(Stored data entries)

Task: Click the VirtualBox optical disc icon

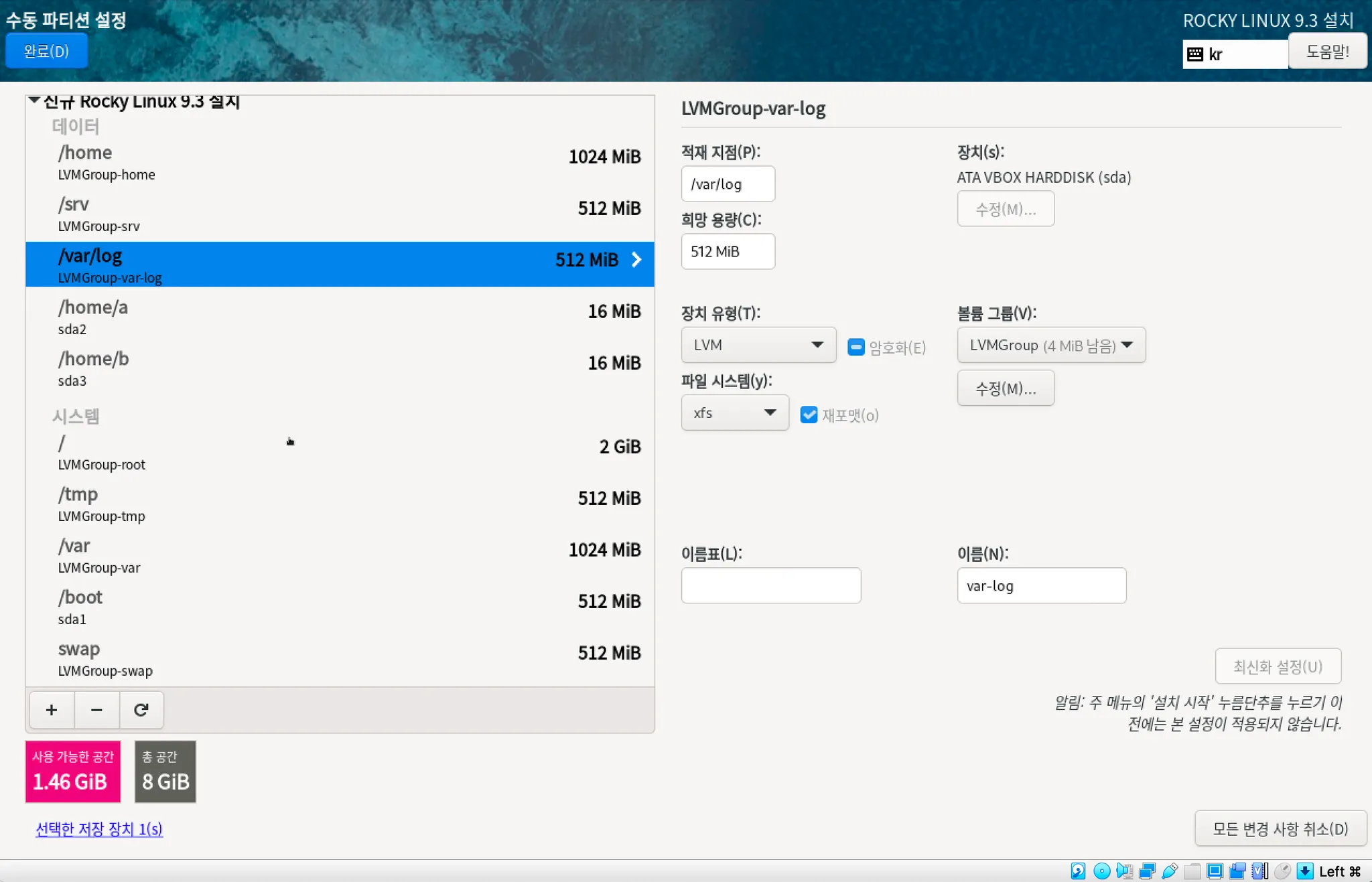Action: 1101,871
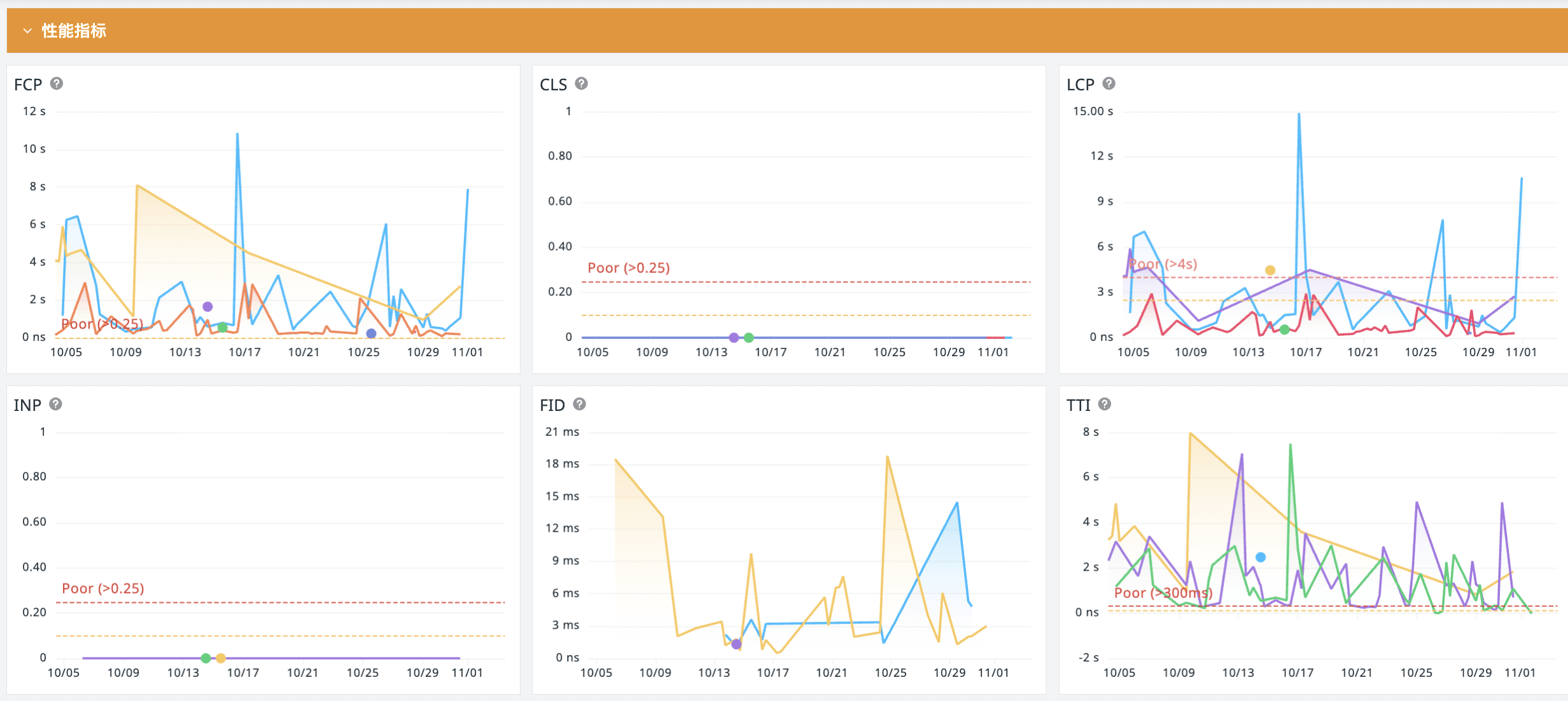Click the 性能指标 section header title
Image resolution: width=1568 pixels, height=701 pixels.
74,31
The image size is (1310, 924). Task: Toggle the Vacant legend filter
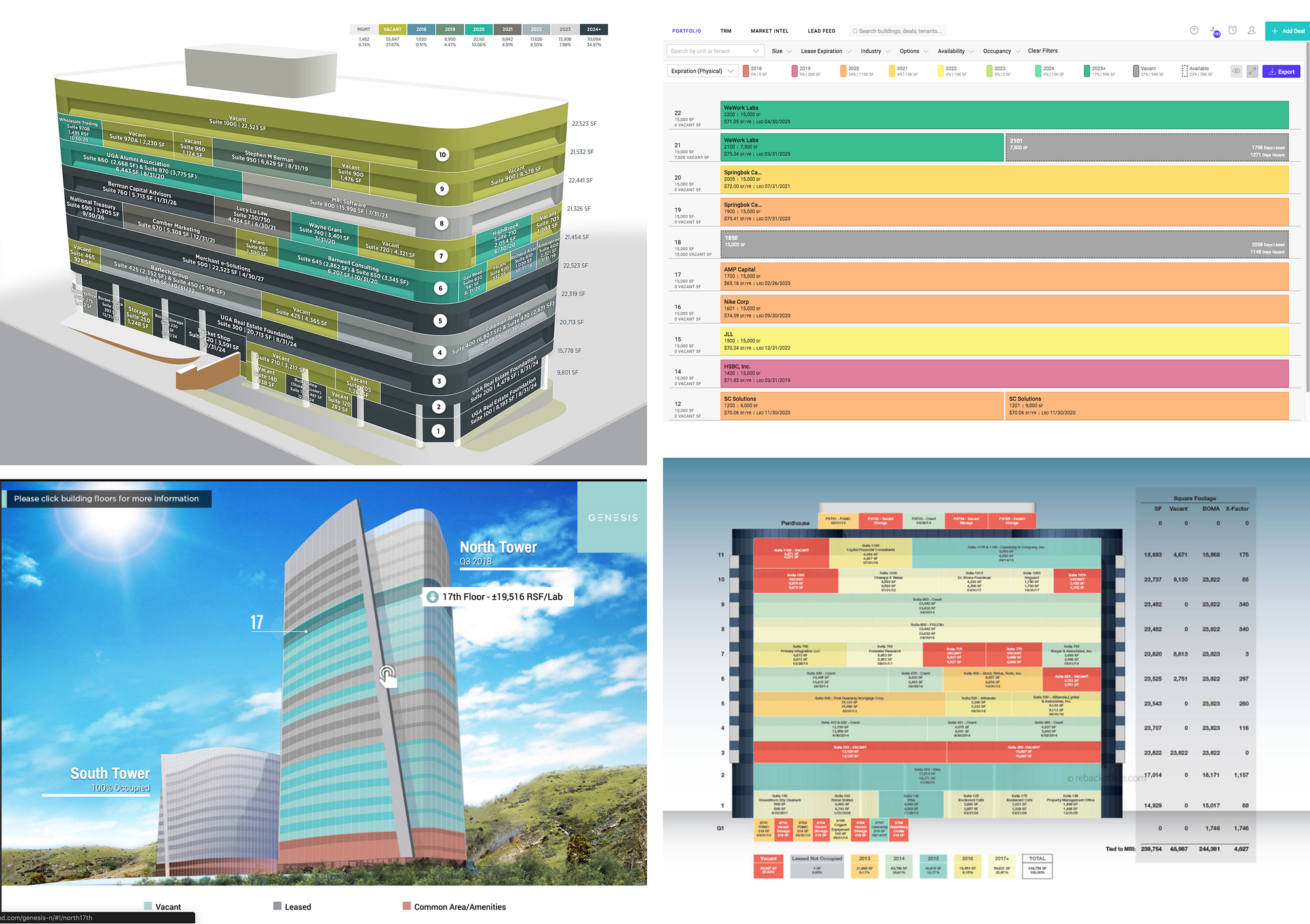coord(1136,71)
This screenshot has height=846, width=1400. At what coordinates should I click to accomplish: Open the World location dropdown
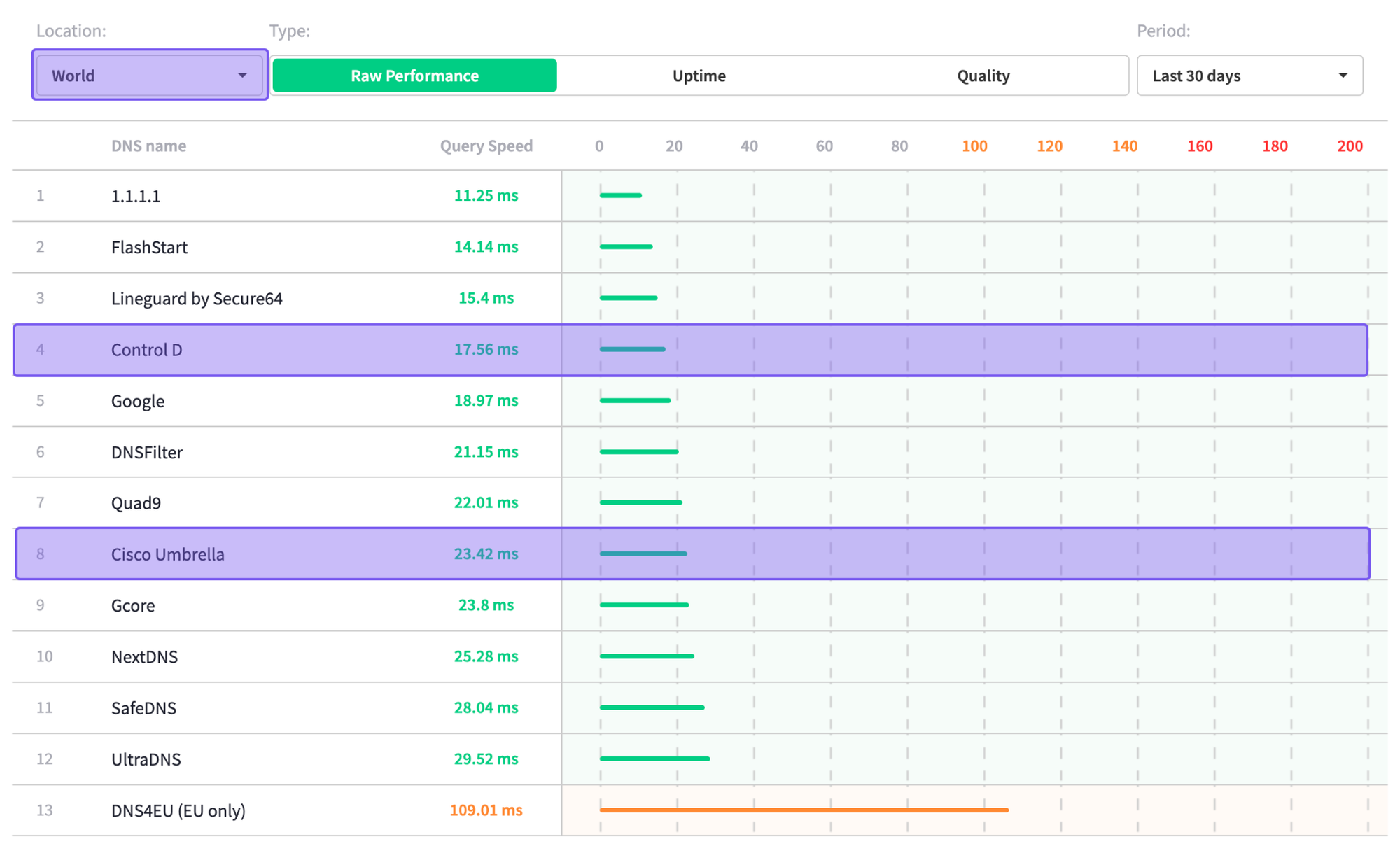pos(140,75)
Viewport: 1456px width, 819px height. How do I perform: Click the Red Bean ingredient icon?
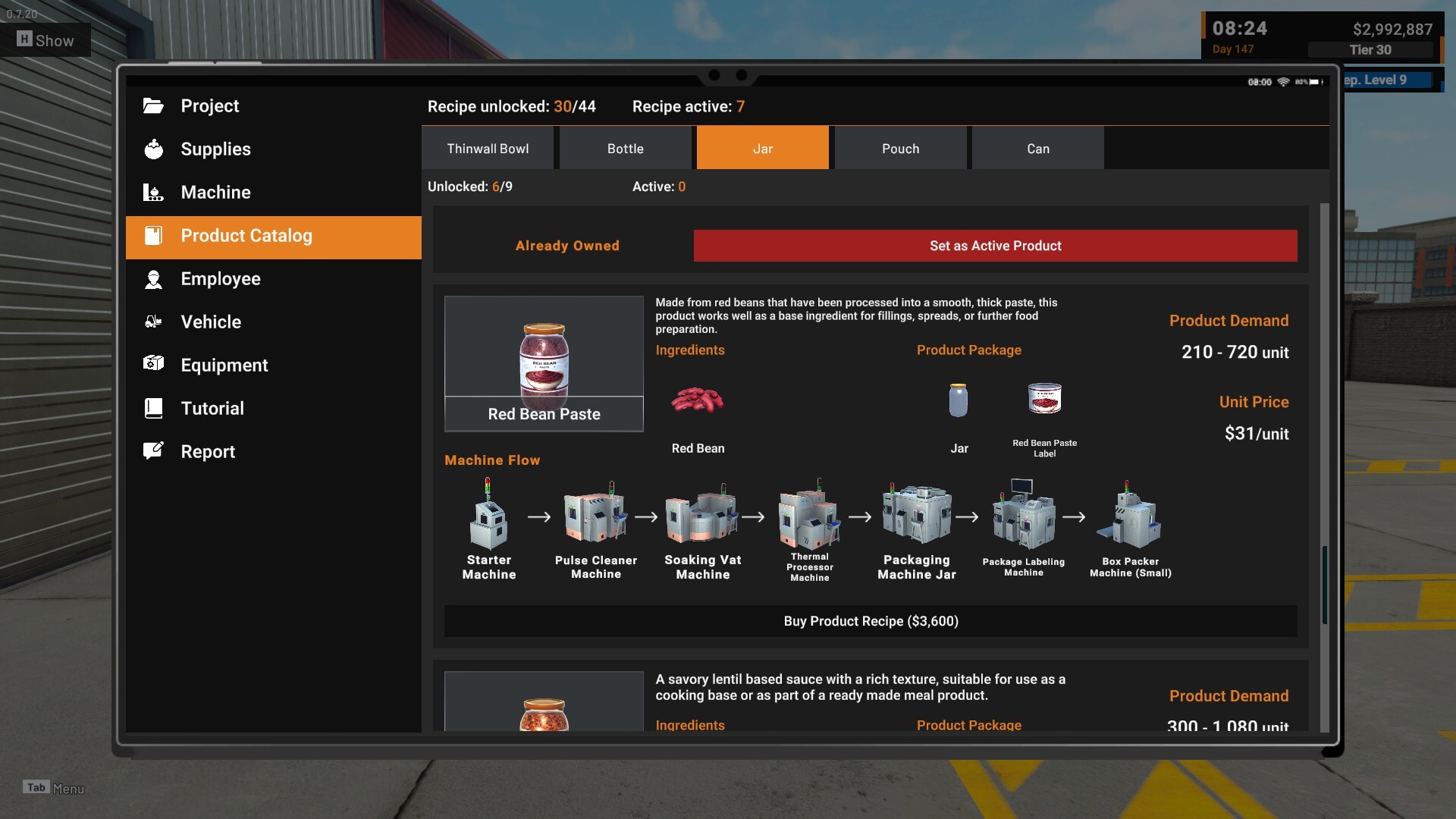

### ACTIVITY
With the pictures omitted, restate every entry above word for word.

### TASK OUTPUT
Task: Click the VirtualBox optical disc icon

Action: 1101,871
Click the 性能指标 section header title
Image resolution: width=1568 pixels, height=701 pixels.
74,31
The image size is (1310, 924). Task: Toggle the Vacant legend filter
coord(1136,71)
This screenshot has height=846, width=1400. At what coordinates should I click to accomplish: Open the World location dropdown
pos(140,75)
Viewport: 1456px width, 819px height. How do I perform: Click the Red Bean ingredient icon?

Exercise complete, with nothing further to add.